Pasando la ‘prueba’ en la ciudad de Guayaquil

Evocaciones de José Hidrovo Peñaherrera,catedrático y autor de libros.

A mediados del siglo XX, llegados a Guayaquil desde Portoviejo con su orgullosa cultura ruralista y montubia,  la ciudad  se nos ofrecía como un mundo diferente.

Florecida después de un proceso urbano en mucho señalado por su condición de puerto y con pasado fresco, nuevo  y reluciente.

La ría con su amplitud y suave vaivén exhibía vistoso traje con sonoro movimiento de grandes barcos, motoveleros, lanchas, balsas, canoas y otras embarcaciones.

Al oeste, más acá del malecón y el sur de los cerros, con el anuncio de los mercados se iniciaba el intenso trajinar de los laboriosos habitantes.

Más allá de enfrentar la etapa universitaria, entendimos la necesidad de adaptarnos, caer bien en el barrio y con los vecinos. Para ello debíamos cumplir ciertos ‘requisitos’.

Saber comer cangrejos no era cosa fácil. Cuando el horario de trabajo nocturno como profesor del colegio Marco A. Reinoso lo permitía, con los amigos de Sucre y Boyacá acudíamos  al local de Manuel, ubicado en Alcedo y Seis de Marzo.
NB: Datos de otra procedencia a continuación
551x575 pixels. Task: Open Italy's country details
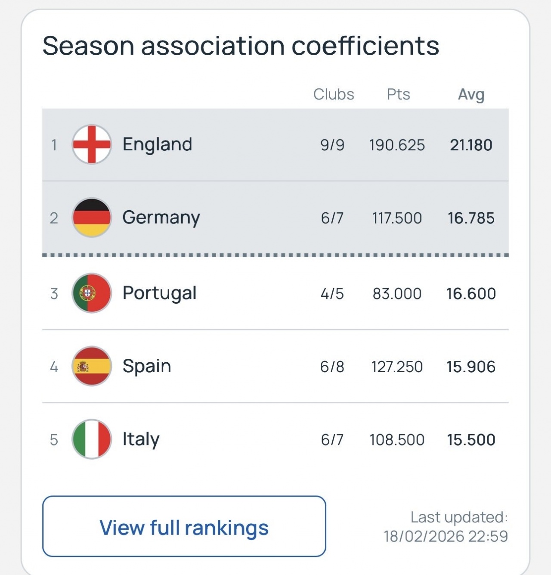[x=141, y=439]
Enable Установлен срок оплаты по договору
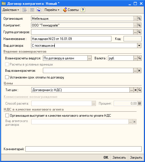145x162 pixels. (x=7, y=77)
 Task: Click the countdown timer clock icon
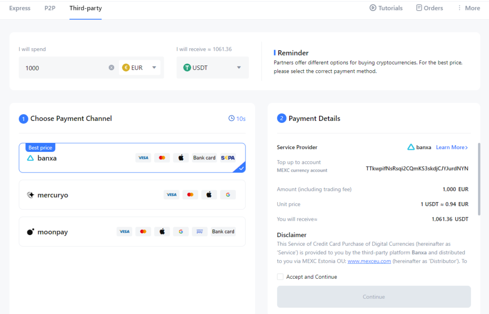point(232,119)
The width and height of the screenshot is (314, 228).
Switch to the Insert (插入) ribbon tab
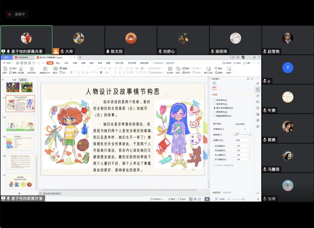tap(58, 63)
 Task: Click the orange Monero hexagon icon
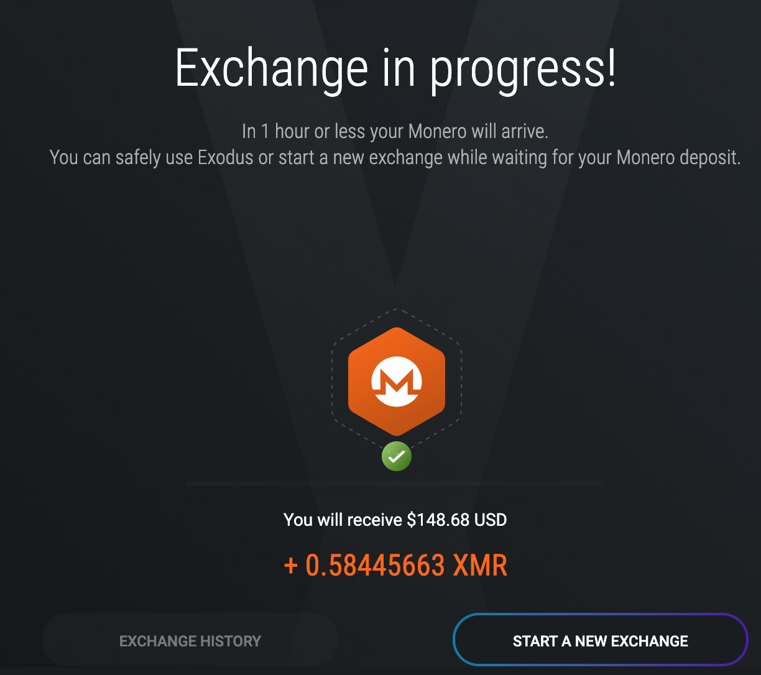[x=397, y=381]
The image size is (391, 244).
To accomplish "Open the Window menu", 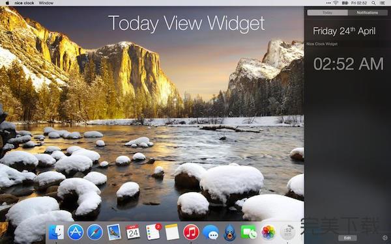I will click(46, 3).
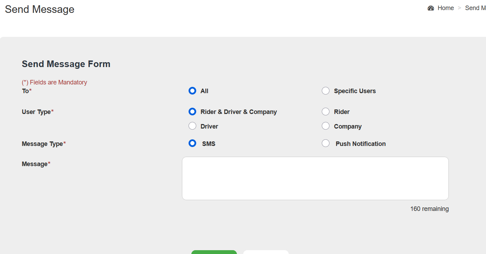486x254 pixels.
Task: Open the Home breadcrumb link
Action: (x=446, y=8)
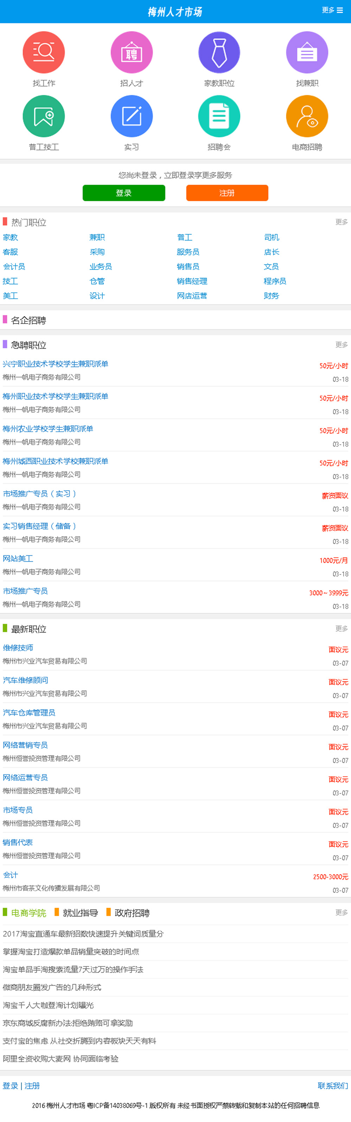Click the orange 注册 button
The width and height of the screenshot is (351, 1122).
click(x=227, y=193)
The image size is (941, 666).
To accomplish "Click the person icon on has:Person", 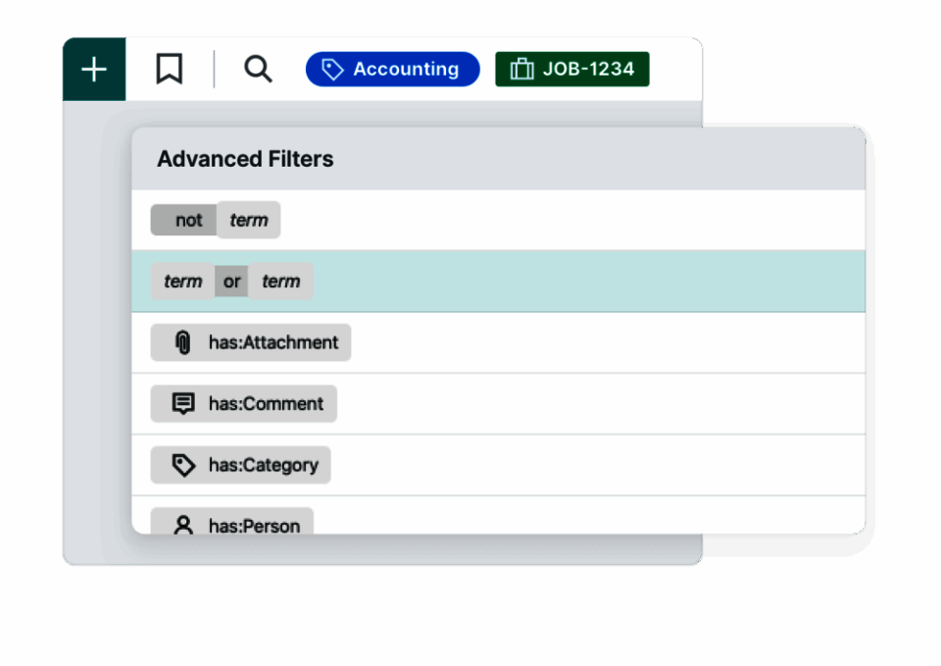I will [182, 526].

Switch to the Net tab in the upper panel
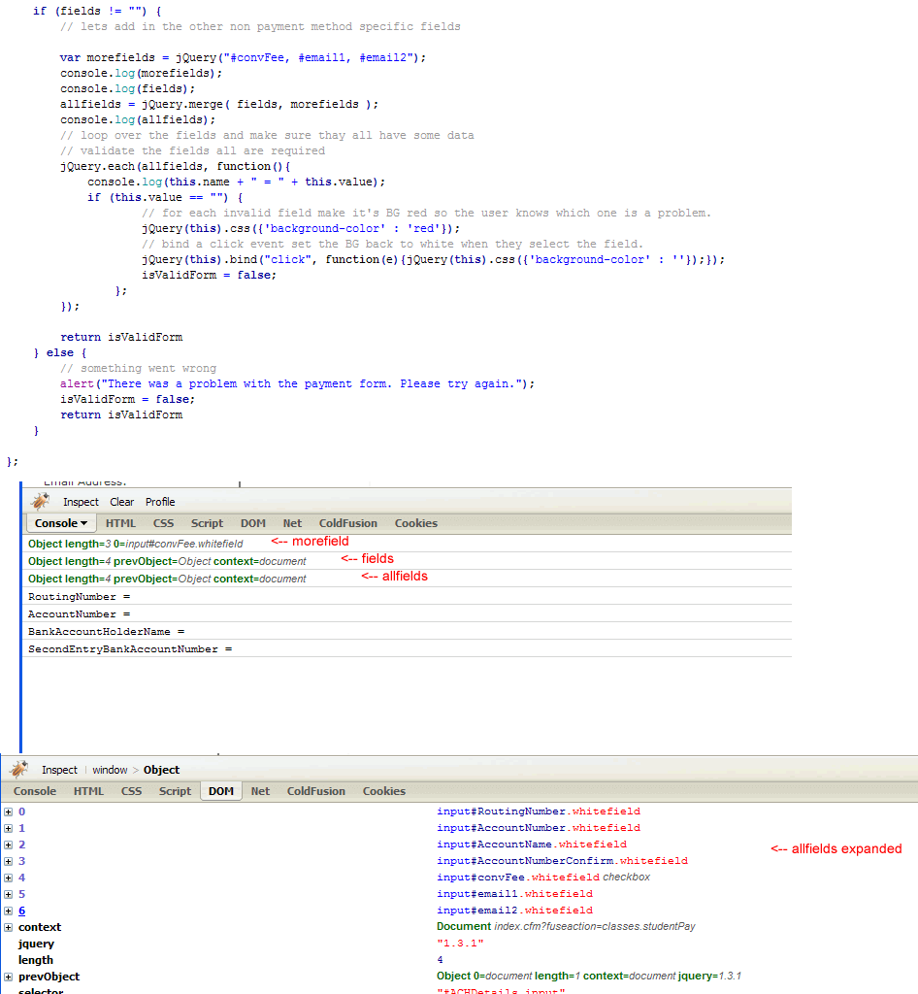point(292,523)
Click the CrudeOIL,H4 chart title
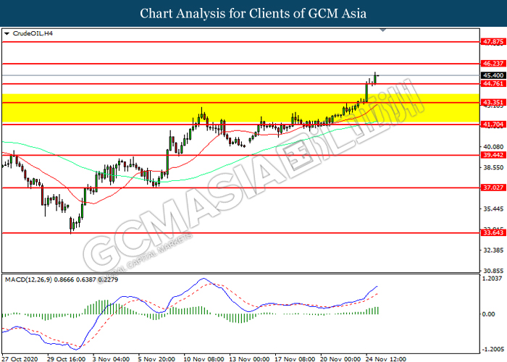The width and height of the screenshot is (507, 362). pos(33,33)
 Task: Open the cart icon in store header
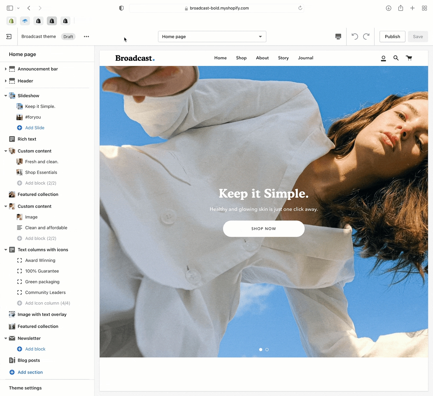(x=409, y=58)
Después de algunas visitas  creo que alcanzamos nuestro propósito.

Disfrutar de unas cervezas Pilsener  heladas. Dos sucres cuarenta centavos cada botella. Con un billete  de 10 sucres había para cuatro y sobraba para un cigarrillo.

Tres sucres un plato de seco de chivo, igualmente resolvíamos otra expectativa.

Raudos se desplazaban los buses por las agitadas calles. Había que subir o bajarse al andar. Para subir, mano a la agarradera y rápido el pie al estribo. Bajando, pie derecho adelante, cuerpo hacia atrás para mantener el equilibrio.

Aprendizajes que ayudan con recuerdos, en este, nuestro interminable caminar.